## What you have to do
Below are some records. Say how many of their lines contain the string "header", and give nothing but the number.

+===+

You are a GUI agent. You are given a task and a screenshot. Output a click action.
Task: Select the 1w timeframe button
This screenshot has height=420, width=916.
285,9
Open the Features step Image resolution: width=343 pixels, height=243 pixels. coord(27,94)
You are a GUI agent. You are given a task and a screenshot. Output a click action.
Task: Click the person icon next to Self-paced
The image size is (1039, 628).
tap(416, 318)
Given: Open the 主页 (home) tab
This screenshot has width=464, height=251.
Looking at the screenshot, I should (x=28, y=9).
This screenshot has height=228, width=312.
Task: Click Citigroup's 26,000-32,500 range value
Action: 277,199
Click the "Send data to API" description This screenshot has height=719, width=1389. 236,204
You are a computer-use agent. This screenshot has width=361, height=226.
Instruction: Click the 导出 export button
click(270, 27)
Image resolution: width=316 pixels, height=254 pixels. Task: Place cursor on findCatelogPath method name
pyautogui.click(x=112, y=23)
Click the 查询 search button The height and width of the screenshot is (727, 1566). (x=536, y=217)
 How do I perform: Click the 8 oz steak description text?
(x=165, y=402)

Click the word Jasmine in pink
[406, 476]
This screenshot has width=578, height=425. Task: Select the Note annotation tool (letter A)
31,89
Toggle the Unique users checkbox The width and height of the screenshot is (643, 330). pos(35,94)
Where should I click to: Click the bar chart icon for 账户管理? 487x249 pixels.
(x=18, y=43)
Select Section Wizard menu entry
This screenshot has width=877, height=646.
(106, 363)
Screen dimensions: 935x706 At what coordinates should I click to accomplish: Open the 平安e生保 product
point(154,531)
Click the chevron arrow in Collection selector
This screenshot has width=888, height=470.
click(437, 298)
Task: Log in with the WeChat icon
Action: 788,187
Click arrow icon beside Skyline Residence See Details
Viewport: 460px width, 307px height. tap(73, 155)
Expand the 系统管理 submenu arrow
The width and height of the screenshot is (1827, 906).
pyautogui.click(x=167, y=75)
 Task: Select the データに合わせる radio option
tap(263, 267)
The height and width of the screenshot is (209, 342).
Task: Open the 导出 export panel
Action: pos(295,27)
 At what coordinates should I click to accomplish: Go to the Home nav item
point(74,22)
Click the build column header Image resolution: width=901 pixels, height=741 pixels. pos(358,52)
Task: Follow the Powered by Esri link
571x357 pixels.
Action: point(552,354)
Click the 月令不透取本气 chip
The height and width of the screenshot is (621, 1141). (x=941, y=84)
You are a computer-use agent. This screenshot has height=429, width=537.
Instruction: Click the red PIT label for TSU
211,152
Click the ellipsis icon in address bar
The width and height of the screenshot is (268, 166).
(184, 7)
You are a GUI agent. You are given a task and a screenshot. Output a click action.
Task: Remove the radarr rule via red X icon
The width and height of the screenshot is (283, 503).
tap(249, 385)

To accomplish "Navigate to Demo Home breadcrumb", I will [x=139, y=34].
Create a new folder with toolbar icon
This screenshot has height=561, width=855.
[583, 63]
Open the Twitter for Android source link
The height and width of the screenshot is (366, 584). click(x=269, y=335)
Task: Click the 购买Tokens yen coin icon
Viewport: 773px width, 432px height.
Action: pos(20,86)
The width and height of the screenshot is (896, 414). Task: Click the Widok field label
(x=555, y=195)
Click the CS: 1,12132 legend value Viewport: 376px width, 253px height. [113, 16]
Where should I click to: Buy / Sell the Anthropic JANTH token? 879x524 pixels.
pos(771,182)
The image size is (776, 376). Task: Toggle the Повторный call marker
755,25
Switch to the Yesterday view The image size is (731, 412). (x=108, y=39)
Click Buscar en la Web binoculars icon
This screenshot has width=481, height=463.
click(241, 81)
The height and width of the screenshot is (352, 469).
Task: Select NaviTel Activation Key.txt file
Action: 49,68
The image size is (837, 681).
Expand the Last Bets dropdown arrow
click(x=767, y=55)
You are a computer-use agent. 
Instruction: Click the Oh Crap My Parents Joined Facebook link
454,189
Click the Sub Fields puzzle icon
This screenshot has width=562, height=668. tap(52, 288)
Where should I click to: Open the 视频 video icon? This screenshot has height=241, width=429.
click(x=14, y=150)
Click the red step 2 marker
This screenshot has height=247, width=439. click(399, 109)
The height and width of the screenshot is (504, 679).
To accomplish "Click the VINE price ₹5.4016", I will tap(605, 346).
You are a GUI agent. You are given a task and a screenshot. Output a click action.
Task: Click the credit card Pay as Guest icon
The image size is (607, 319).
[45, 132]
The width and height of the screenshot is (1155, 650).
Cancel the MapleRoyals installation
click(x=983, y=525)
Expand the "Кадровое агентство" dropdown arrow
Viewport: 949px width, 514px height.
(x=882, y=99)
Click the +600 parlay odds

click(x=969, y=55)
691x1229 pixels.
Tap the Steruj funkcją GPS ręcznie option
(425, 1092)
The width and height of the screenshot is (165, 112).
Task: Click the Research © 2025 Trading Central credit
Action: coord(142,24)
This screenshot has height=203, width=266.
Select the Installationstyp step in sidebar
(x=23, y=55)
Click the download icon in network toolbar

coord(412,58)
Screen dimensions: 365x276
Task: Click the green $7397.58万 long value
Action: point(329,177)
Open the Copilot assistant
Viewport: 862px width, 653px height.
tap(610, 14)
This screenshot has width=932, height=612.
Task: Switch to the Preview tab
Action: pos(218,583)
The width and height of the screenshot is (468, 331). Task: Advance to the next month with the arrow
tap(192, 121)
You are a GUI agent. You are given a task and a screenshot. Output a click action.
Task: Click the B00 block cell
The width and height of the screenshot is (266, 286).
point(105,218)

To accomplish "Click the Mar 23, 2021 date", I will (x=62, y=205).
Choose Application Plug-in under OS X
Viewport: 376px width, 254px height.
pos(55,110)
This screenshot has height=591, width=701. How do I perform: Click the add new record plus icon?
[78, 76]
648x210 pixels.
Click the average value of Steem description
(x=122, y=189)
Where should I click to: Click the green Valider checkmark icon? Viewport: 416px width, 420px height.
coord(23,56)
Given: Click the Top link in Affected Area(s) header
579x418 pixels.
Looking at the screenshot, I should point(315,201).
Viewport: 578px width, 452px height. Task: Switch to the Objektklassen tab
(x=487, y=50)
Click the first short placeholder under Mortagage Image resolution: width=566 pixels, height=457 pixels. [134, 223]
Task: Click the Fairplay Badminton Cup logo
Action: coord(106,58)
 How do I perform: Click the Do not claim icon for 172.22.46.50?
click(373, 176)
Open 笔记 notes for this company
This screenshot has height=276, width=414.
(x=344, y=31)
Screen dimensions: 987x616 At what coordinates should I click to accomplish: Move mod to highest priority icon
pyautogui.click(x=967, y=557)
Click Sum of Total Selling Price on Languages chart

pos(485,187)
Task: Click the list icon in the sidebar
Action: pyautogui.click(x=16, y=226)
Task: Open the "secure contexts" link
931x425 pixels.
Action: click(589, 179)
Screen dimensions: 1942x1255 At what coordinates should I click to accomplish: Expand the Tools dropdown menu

+===+

## Exercise solution
2